Yes the are owned by Dicks the flyer they were handing out at out-door-rama reflects that.But there marketing dept needs to be on the same page, I stopped in looking for shotgun shells, after looking around I went to the Dicks store right there on John R less than a mile away and bought the same shells for $1.50 less


----------



## SBE II (Jan 13, 2009)

CVG said:


> Yes the are owned by Dicks the flyer they were handing out at out-door-rama reflects that.But there marketing dept needs to be on the same page, I stopped in looking for shotgun shells, after looking around I went to the Dicks store right there on John R less than a mile away and bought the same shells for $1.50 less


Owned by dicks but think of them being like benelli and beretta, under the same roof, 2 different companies. So they don't really communicate with one another.


----------



## d_rek (Nov 6, 2013)

SBE II said:


> Owned by dicks but think of them being like benelli and beretta, under the same roof, 2 different companies. So they don't really communicate with one another.


And they manage inventory separately of each company. The F&S stores, because of having a smaller footprint nationally than the Dick's stores, will have a higher markup on inventory until they can pump more inventory into the market.


----------



## craigrh13 (Oct 24, 2011)

SBE II said:


> Where did the device you typed the message above come from?

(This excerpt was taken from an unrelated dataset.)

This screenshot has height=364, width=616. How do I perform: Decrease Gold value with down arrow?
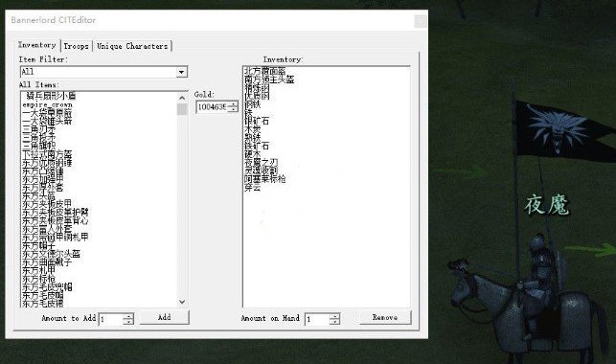coord(234,109)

I think most Americans try and buy American where they can. Hence Dakota/GHG will never get my money. Not just because of that but also because there are better products out there for less money.


----------



## craigrh13 (Oct 24, 2011)

I agree though getting a Scheels up here would be nice. Something to compete with Cabelas.


----------



## Lamarsh (Aug 19, 2014)

It is definitely owned by Dicks. I went to the one outside of Pittsburgh this past summer. It was ok--pretty much the same as most of the other big box stores. Size comparable to a Gander Mtn, but nicer. Most of the prices seemed to leave much to be desired, however they had a great ammo sale when I was there and was able to pick up a decent amount of premium waterfowl loads at around 20% off, so that was cool. Anyways, I order most of my stuff online, so I don't really care about these stores. The most they can offer me is a place to buy a box of shells or last minute equipment if I'm out and already on my way to hunt. Since this new store is considerably closer to me than any of the other outdoors stores, I was happy to see it open.


----------



## SBE II (Jan 13, 2009)

craigrh13 said:


> I think most Americans try and buy American where they can. Hence Dakota/GHG will never get my money. Not just because of that but also because there are better products out there for less money.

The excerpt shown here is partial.